## Friday, September 23, 2011

### Problem 673: Internally tangent circles, Chord, Tangent, Metric Relations

Geometry Problem
Level: Mathematics Education, High School, Honors Geometry, College.

Click the figure below to see the complete problem 673.

1. Draw the common tangent at A and join F to E. By the alternate segment theorem, /_FEA=/_CBA, both being equal to the angle made by BA with the common tangent. Thus, EF//BC which means f/CF=e/BE or f/(CF+f)=e/(BE+e).Further, by the power point theorem,(a-x)^2=BE(BE+e) and x^2=CF(CF+f) so [(a-x)/x]^2=[BE(BE+e)]/[(CF+f)CF] or (a-x)/x = e/f or x = (a*f)/(e+f)
Ajit : ajitathle@gmail.com

2. http://img33.imageshack.us/img33/2368/problem673.png
Connect EF, O’D and AD ( see picture)
Note that circle O is the image of circle O’ in the dilation transformation center A
With dilation factor k= AO/AO’=AB/AE=AC/AF
And BC//EF , O’C perpen. To BC
AB is the angle bisector of (BAC)
We have DC/DB=AC/AB=AF/AE=f/e
Replace DC/DB=x/(a-x) in above expression we will get the result.
Peter Tran

3. If we denote BD by y,
by symmetry we have
y = a.e/(e + f) and hence (following Tran)
x/y = f/e = b/c = k = R/ρ
where ρ is the radius of circle O'
Follows ρ = cR/b.

^^^^^^^^^^^^^^^^

* [Exercises]
1: List every level given for the geometry problem page.
2: Rewrite the part of the geometry problem page that opens with the words containing "Note that circle" and closes with "bisector of (BAC)", substituting "homothety" for each "dilation".
The material after this point plays no part in any of this.

* [Given entries]
^^^^^^^^^^^^^^^^

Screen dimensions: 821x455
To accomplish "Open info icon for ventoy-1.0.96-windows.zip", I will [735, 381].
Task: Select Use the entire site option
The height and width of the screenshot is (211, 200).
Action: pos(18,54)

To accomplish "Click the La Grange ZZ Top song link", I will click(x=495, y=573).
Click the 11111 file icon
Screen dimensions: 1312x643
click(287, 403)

^^^^^^^^^^^^^^^^

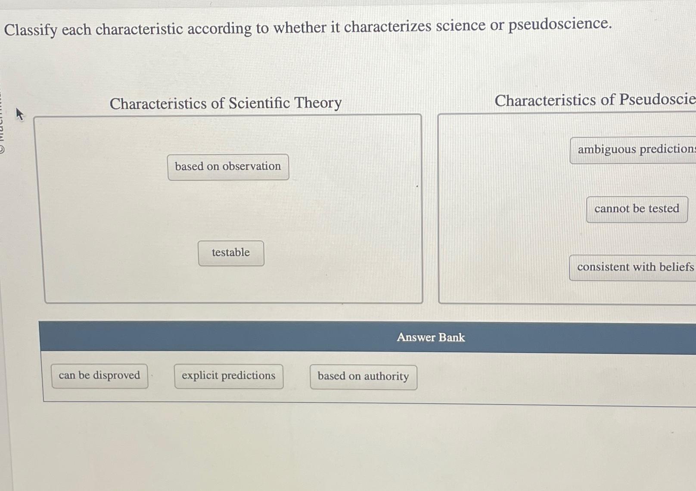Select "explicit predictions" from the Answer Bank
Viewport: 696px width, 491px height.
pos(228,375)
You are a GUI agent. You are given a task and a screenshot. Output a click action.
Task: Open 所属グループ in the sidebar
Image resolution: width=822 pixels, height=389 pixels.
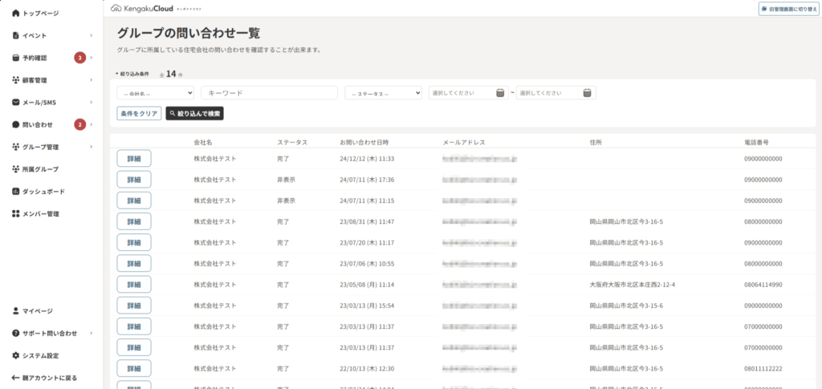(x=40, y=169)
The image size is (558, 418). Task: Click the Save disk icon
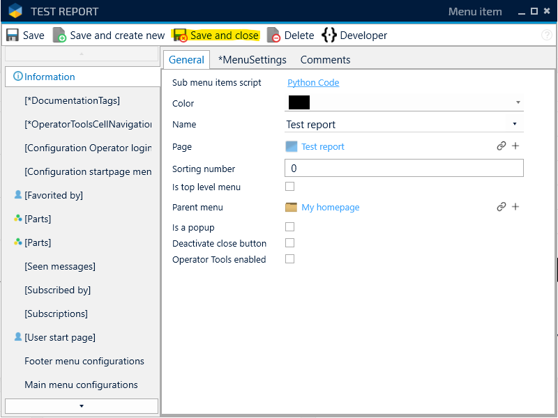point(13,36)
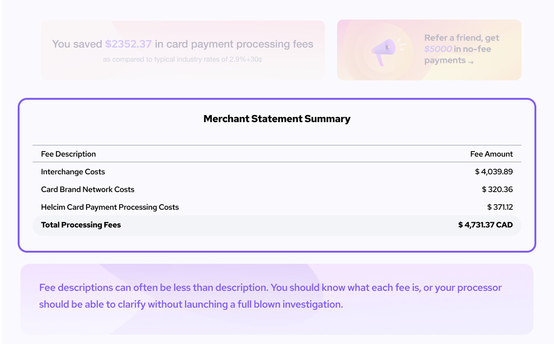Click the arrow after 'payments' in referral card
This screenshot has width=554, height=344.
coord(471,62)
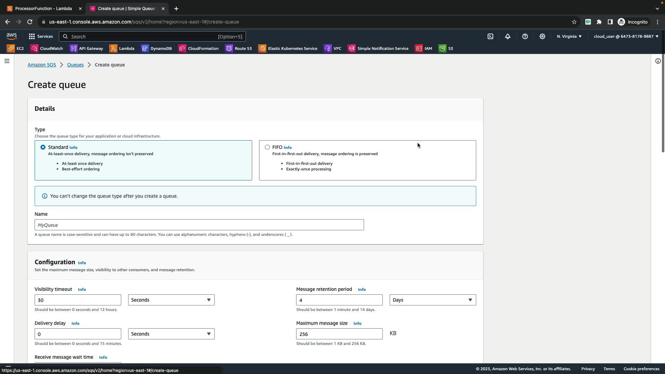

^^^^^^^^^^^^^^^^

* [Solutions]
1: Mathematics Education; High School; Honors Geometry; College

2:
Note that circle O is the image of circle O’ in the homothety transformation center A
With homothety factor k= AO/AO’=AB/AE=AC/AF
And BC//EF , O’C perpen. To BC
AB is the angle bisector of (BAC)